We appreciate your noting that One-On-One Sports Radio Network secured the rights to broadcast the World Cup games here in English (AA, May 9), and we're proud to add that we'll be capturing the action in the nine host cities across the country from June 17 to June 30. We'll also carry the final championship game that airs from the Rose Bowl in Pasadena on July 17.

Formerly SEN, Las Vegas, our new radio network is now located in Northbrook, Ill., and will number roughly 150 stations covering 80% of the U.S. Besides the World Cup broadcasts, our network originates live from Chicago and Las Vegas 24 hours a day, seven days a weeek with a live all-sports talk format, targeting the 25-to-54 male listener.

Carolyn K. Phillips

Director of marketing, One-on-One Sports Radio Network

Northbrook, Ill.

Your feature, "A look back at 50 years of agency history" (AA, April 13), gave a bare three agate lines to an event in 1986 that proved to be one of the most far-reaching and significant in agency-client relationships of the past several decades.

That year Saatchi & Saatchi bought the venerable Ted Bates agency for a mind-blowing figure of $507 million! It's president, Bob Jacoby, received $112.6 million for his interest in the agency!

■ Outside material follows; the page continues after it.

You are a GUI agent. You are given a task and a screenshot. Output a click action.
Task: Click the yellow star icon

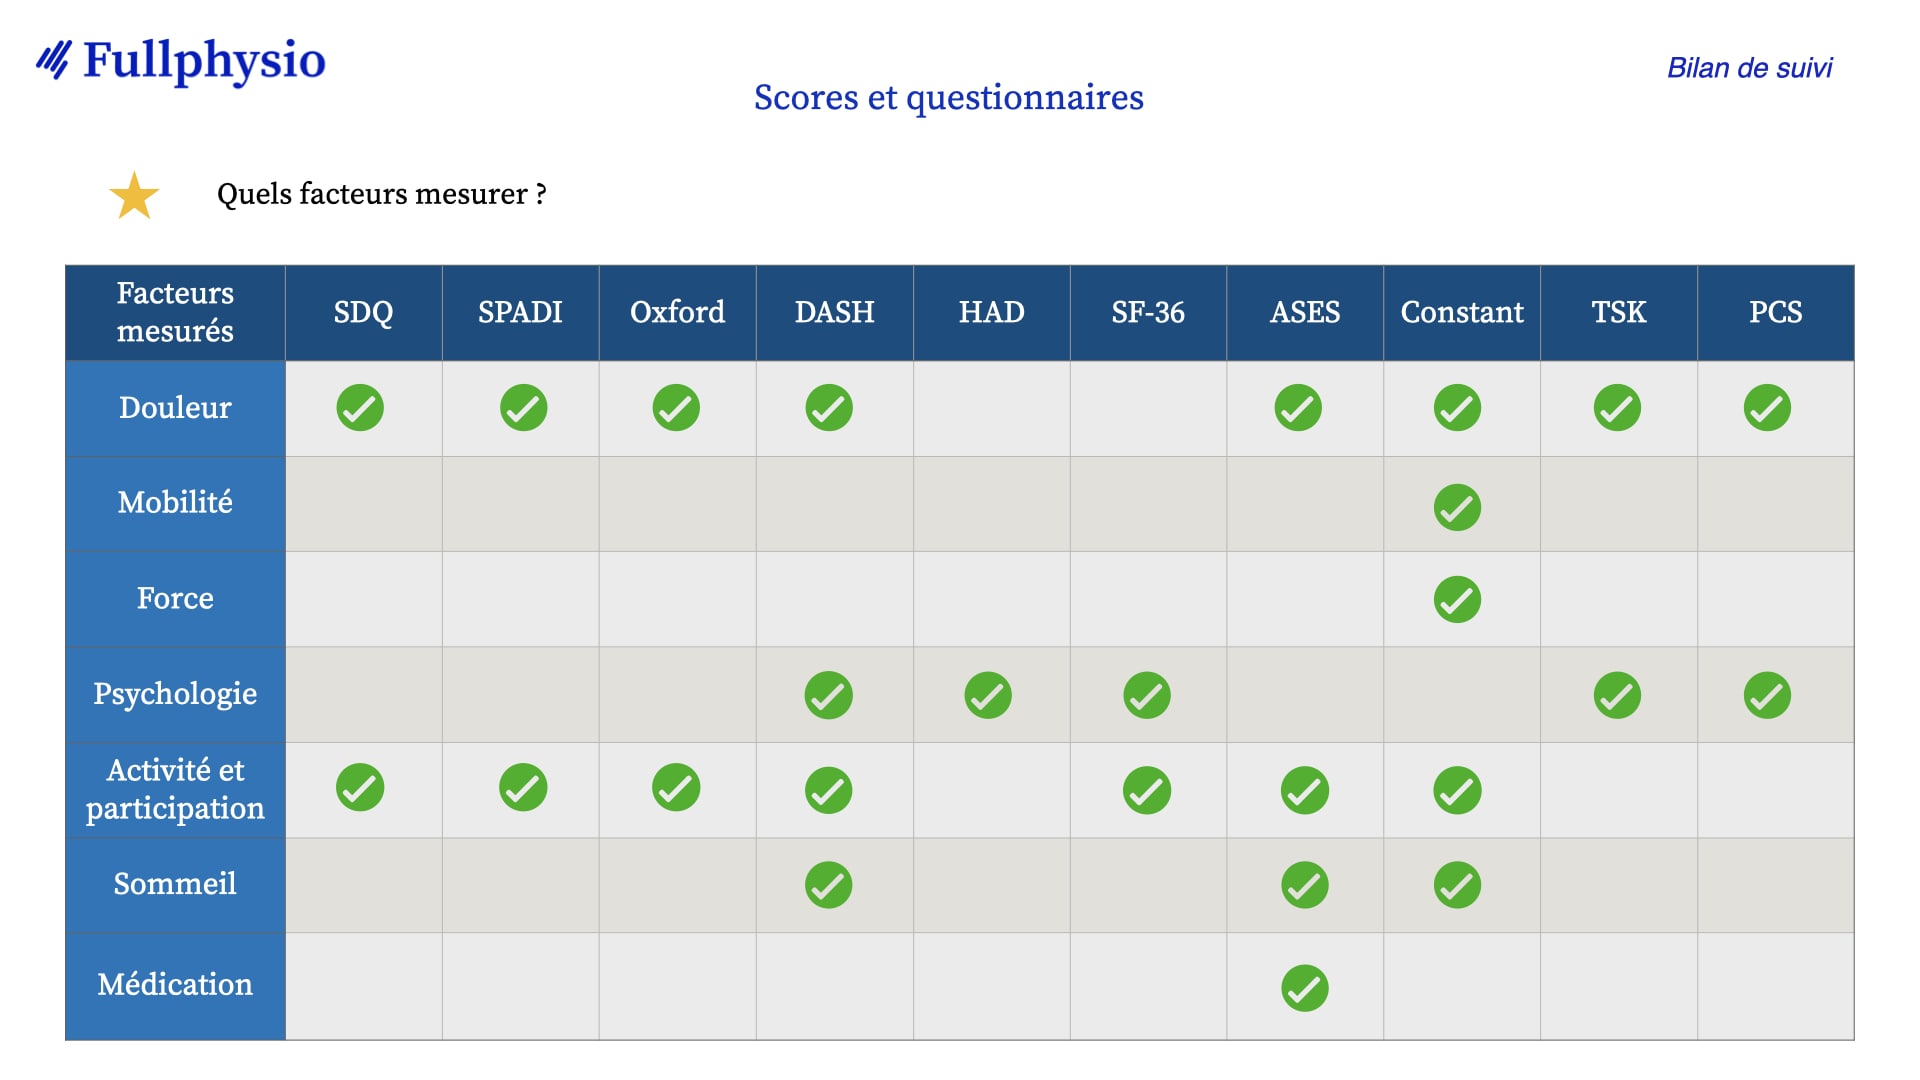click(134, 195)
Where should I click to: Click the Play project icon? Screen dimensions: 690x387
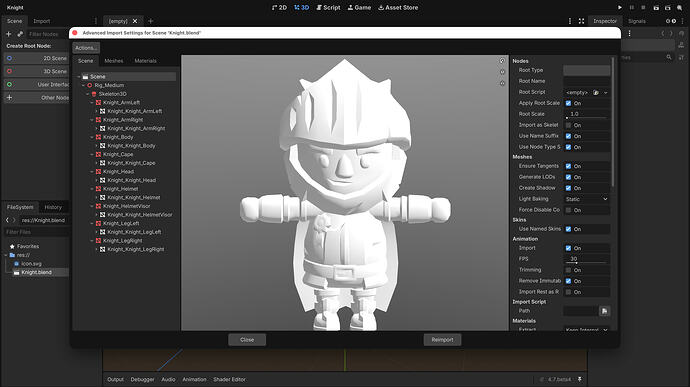(620, 7)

Most agency and corporate executives believe this event marked the turning point in agency-client relationships and completely changed the perception advertisers had of the agency business.

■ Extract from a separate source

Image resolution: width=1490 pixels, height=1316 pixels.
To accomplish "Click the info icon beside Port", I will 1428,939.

Corporate executives earning good salaries in the lower and middle six figures were shocked. They said, "If agencies have that much money to spend on acquisitions, then we are paying them far too much!"

This marked the beginning of the deterioration of the commission system as it was then structured and the loss of respect and loyalty on the part of advertisers. ... Clients are changing agencies at a rate never before experienced.

Today, when an agency receives a 30-page-plus questionnaire from an advertiser looking to change shops, there is always present, in one subtle form or another, the question, "How cheaply will you work?"

It all started with the Saatchi & Saatchi Bates acquisition. Now, eight years later, the Bates name is being revived worldwide, and the highly respected name of Backer & Spielvogel is about to disappear. How soon we forget!

Jerry Fields

Jerry Fields Associates

New York

In "College kids learn a degree of synergy" (AA, April 4), the fear that traditional public relations was being subsumed by advertising and marketing was raised.

It has been the assumption of the tiny fraction of public relations naysayers to the integrated marketing communications process that the important subjects of issues management, investor relations, crisis management, employee communications and media relations are not connected to marketing in any way.

My advice: Don't tell the CEO, or the functions will be gone, outsourced or discredited.

At Northwestern University's Department of Integrated Marketing Communications we teach each of those important functions. ... Clearly the role of employees is crucial in the marketing success of a firm; the role of investors at times is equally important, and the role of issues management can anticipate marketing risks. .*.*. Other IMC programs, including the University of Colorado's, cover these topics as well.

What is discouraging about traditional public relations education has been its failure to recognize the power (and budget leverage) PR gains in a strategic alliance with advertising and marketing.

Clarke L. Caywood

Director of the graduate program in corporate public relations

Northwestern University

Evanston, Ill.

I read the article "Star Search" (AA, March 21) with amusement. After slugging it out in the advertising field for 15 years, I'm not surprised there is a shortage of talent.

There is a shortage because talent is unwelcome, creativity is a threat to whomever is in charge, everyone is afraid of the clients and young people are either squeezed out or bored to death on production assignments.

People enter this field because they want to use their brains and do dynamic work, yet they are drained dry for award-winning ideas, paid low wages and fired whenever management get nervous. If I happen to meet a young person who expresses an interest in advertising, I tell them to run, don't walk, away from this field.

My reaction to the "Star Search" article: Advertising gets what it deserves, finally.